» **PROBLEM SET**:
1. Rewrite the paragraph beginning "The ESV Study Bible notes" in the blog post "O Lord, Bend Me" below as a short bulleted list that keeps its main facts.
2. Answer these questions from the blog post "O Lord, Bend Me" below:
(a) Whose prayer "Bend us, o Lord" did Evan Roberts hear?
(b) On what date was Spurgeon's lecture "Faith" delivered?
(c) What does Spurgeon say he has been charged with being?
3. Carry on the blog post "O Lord, Bend Me" below from the point where it stops.

» **TEXT EXCERPT**:

=======

Wednesday, January 26, 2011

“O Lord, Bend Me”

The herald of the gospel must bend.  Not to the world.  Not to relativism.  Not to empty philosophies.  The herald of the gospel must bend to the gospel.  The apostle Paul declared to the church in Corinth:
“For Christ did not send me to baptize but to preach the gospel, and not with words of eloquent wisdom, lest the cross of Christ be emptied of its power” (1 Corinthians 1:17).

Evan Roberts, June 8, 1878 – September 29, 1951
The ESV Study Bible notes that “The art of rhetorical persuasion was highly valued in the Greco-Roman world, and professional orators frequented large cities like Corinth, giving impressive displays of their ability to entertain and instruct.”  See, the gospel “is the power of God for salvation” (Romans 1:16), but it is emptied of its power to ignite faith in the heart of the lost (Rom. 10:17) when it is a different gospel altogether.  Sadly, the same professional orators frequent our churches, cities, and airwaves.  They give a good speech, tell the best jokes, know more about popular culture, and fill small congregations, stadiums, and certain religious networks with their smooth talk, impressive sets, tremendous stage presence, and empty gospel.  For them we must pray that they may forsake their ways and receive a bending of the Lord to the true gospel of our Lord Jesus Christ.

It was in the early 20th century when Evan Roberts, the renowned Welsh revivalist, heard the Reverend Seth Joshua pray, “Bend us, o Lord,” he could think nothing else other than “O Lord, bend me!”  This was the prayer that became the catalyst to Evan’s conversion.  It was defining of his ministry.  May we, the heralds of the powerful gospel of Christ, the only gospel, join Roberts in praying “O Lord, bend me!” 
Words from the past still speak as if they were written tomorrow.  Let us consider the words of Spurgeon in his lecture excerpt below:

(The following is an excerpt from a lecture entitled “Faith” by Charles Spurgeon which was delivered at the Conference of Ministers and Students educated at the Pastors’ College, Tuesday 16 April 1872.)

“Dear brethren, you and I believe in the doctrines of the gospel. We have received the certainties of revealed truth. These are things which are verily believed among us. We do not bow down before men's theories of truth, nor do we admit that theology consists in "views" and "opinions." We declare that there are certain verities, essential, abiding, eternal, from which it is ruinous to swerve.

I am deeply grieved to hear so many ministers talk as if the faith were a variable quantity, a matter of daily formation, a nose of wax to be constantly reshaped, a cloud driven by the wind. So do not I believe! I have been charged with being a mere echo of the Puritans, but I had rather be the echo of truth, than the voice of falsehood.

It may be want of intellect which prevents our departing from the good old way, but even this is better than want of grace, which lies at the bottom of men's perpetual chopping and changing of their beliefs.

Rest assured that there is nothing new in theology except that which is false; and that the facts of theology are to-day what they were eighteen hundred years ago. But in these days, the self-styled "men of progress" who commenced with preaching the gospel degenerate as they advance, and their divinity, like the snail, melts as it proceeds; I hope it will never be so with any of us.

=======

» **RAW DATA**:

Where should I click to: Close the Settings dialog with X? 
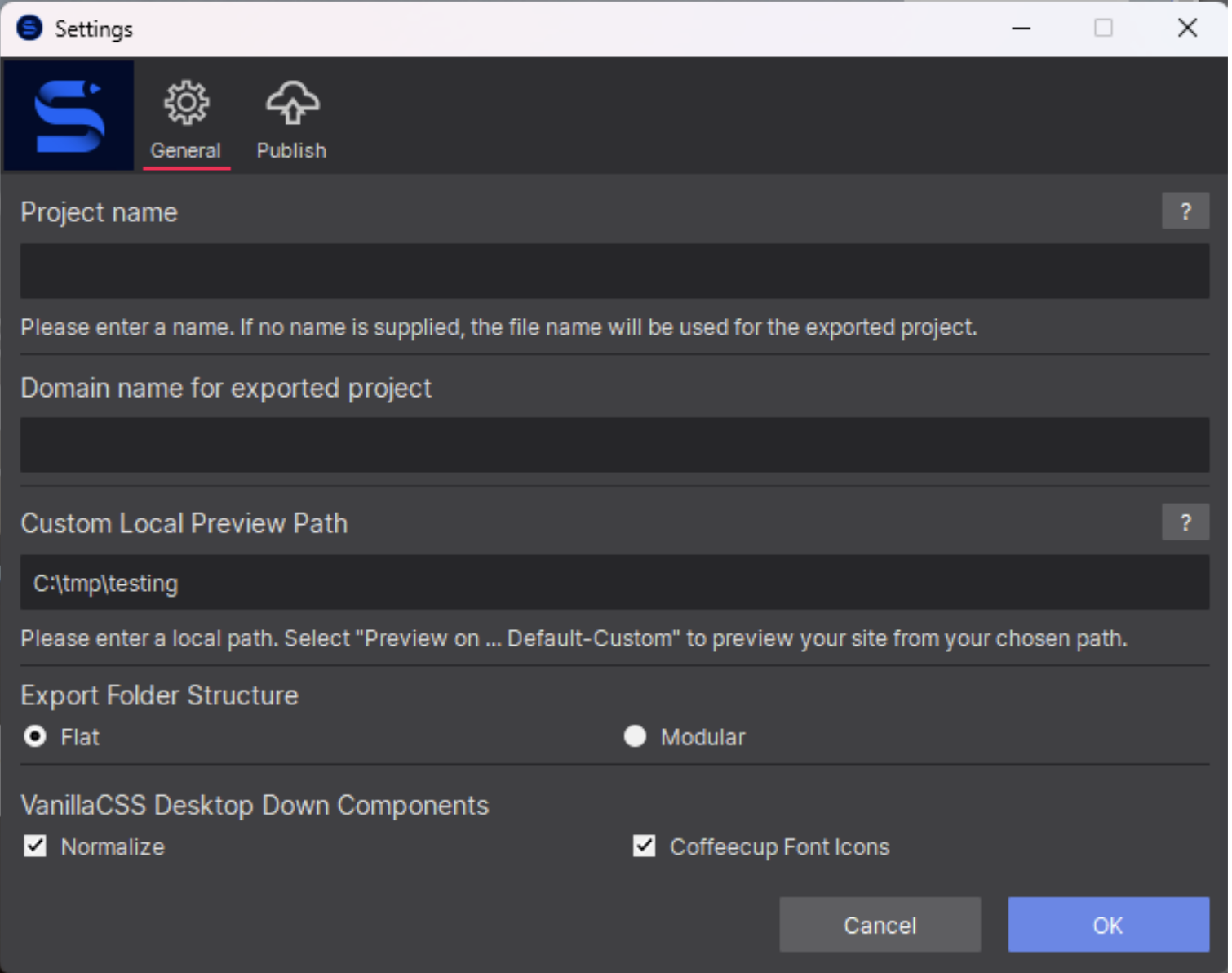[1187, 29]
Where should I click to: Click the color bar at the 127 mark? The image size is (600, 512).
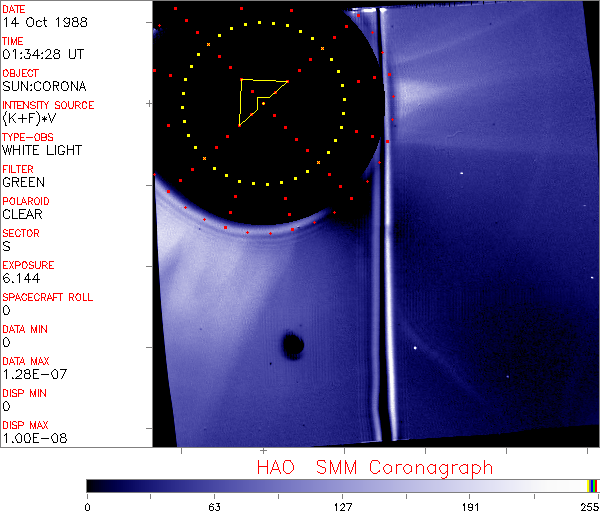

=======

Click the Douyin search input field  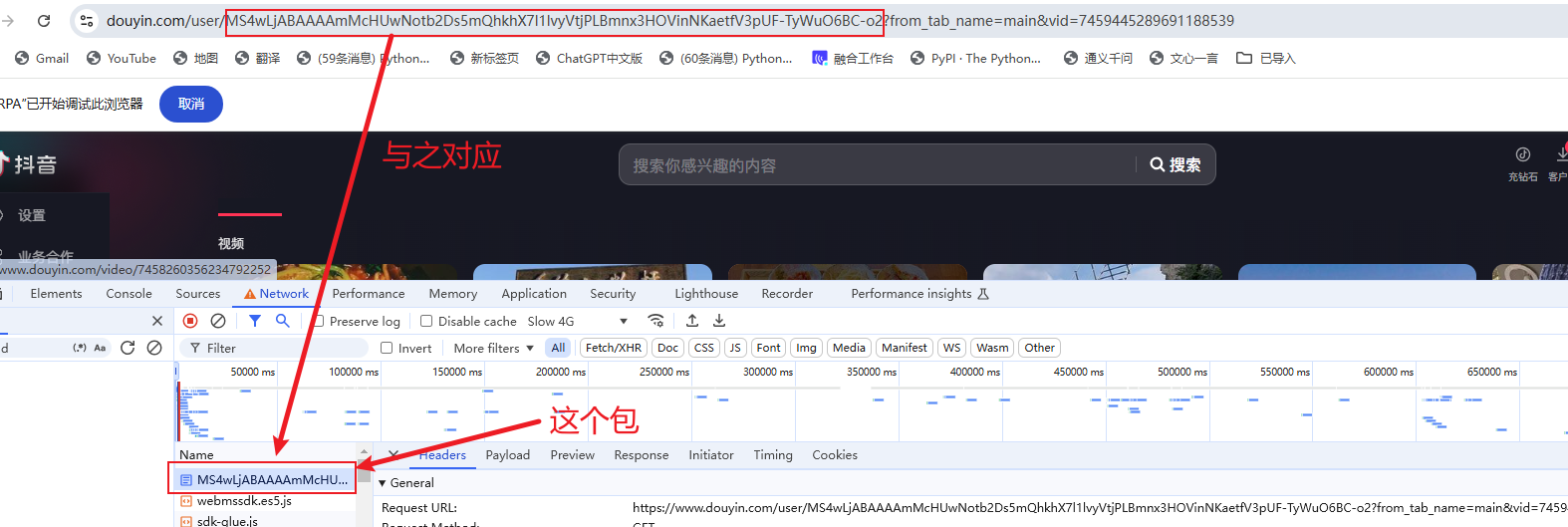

=======

» **TASK-BY-TASK ANSWERS**:
1.
- The ESV Study Bible notes that rhetorical persuasion was highly valued in the Greco-Roman world. Professional orators frequented large cities like Corinth to entertain and instruct.
- The gospel is the power of God for salvation (Romans 1:16). When it becomes a different gospel altogether, it loses its power to ignite faith in the lost (Rom. 10:17).
- Such orators now frequent churches, cities, and airwaves. They fill congregations, stadiums, and religious networks with good speeches, jokes, pop-culture knowledge, smooth talk, impressive sets, and stage presence, but their gospel is empty.
- We must pray that they forsake their ways and are bent by the Lord to the true gospel of Jesus Christ.

2.
(a) The Reverend Seth Joshua's.
(b) Tuesday, 16 April 1872.
(c) A mere echo of the Puritans.

3.
I have likened the career of certain divines to the journey of a Roman wine cask from the vineyard to the city. It starts from the wine-press as the pure juice of the grape, but at the first halting-place the drivers of the cart must needs quench their thirst, and when they come to a fountain they substitute water for what they have drank. In the next village there are numbers of lovers of wine who beg or buy a little, and the discreet carrier dilutes again. The watering is repeated, till, on its entrance into Rome, the fluid is remarkably different from that which originally started from the vineyard.

There is a way of doctoring the gospel in much the same manner. A little truth is given up, and then a little more, and men fill up the vacuum with opinions, inferences, speculations, and dreams, till their wine is mixed with water, and the water none of the best. Many preachers—and I speak it with sorrow—have built a tower of theological speculations, upon which they sit like Nero, fiddling the tune of their own philosophy while the world is burning with sin and misery. They are playing with the toys of speculation while men's souls are being lost.

Much of human wisdom is a mere coverlet for the absence of vital godliness. I went into railway carriages of the first class in Italy which were lined with very pretty crochet-work, and I thought the voyagers highly honoured, since no doubt some delicate fingers had sumptuously furnished the cars for them. The crochet work was simply put on to cover the grease and dirt of the cloth. A great deal that is now preached of very pretty sentimentalism and religiousness is a mere crochet-work covering for detestable heresies long since disproved, which dared not appear again without a disguise for their hideousness.

With words of human wisdom and speculations of their own invention men disguise falsehood and deceive many. Be it ours to give to the people what God gives to us. Be ye each of you as Micaiah, who declared: "As the Lord liveth, whatsoever the Lord saith unto me that will I speak." If it be folly to keep to what we find in Scripture, and if it be madness to believe in verbal inspiration, we purpose to remain fools to the end of the chapter, and hope to be among the foolish things which God has chosen.”

Tuesday, January 18, 2011

The Gospel in Miniature

“For God so loved the world, that He gave His only begotten Son, that whoever believes in Him shall not perish, but have eternal life.”

Martin Luther, reformer of the 16th century, called John 3:16 “the heart of the Bible – the Gospel in miniature.”

“God” – (The greatest LOVER)
“So loved” – (The greatest DEGREE)
“The world” – (The greatest NUMBER)
“That He gave” – (The greatest ACT)
“His only begotten Son” – (The greatest GIFT)
“That whosoever” – (The greatest INVITATION)
“Believeth” – (The greatest SIMPLICITY)
“In Him” – (The Greatest PERSON)
“Should not perish” – (The greatest DELIVERANCE)
“But” – (The greatest DIFFERENCE)
“Have” – (The greatest CERTAINTY)
“Everlasting Life” – (The greatest POSSESSION)

These 25 words will never be exhausted by time, sermons, or signs in the end zone.  Let it be proclaimed from Christ to Nicodemus to the Nations!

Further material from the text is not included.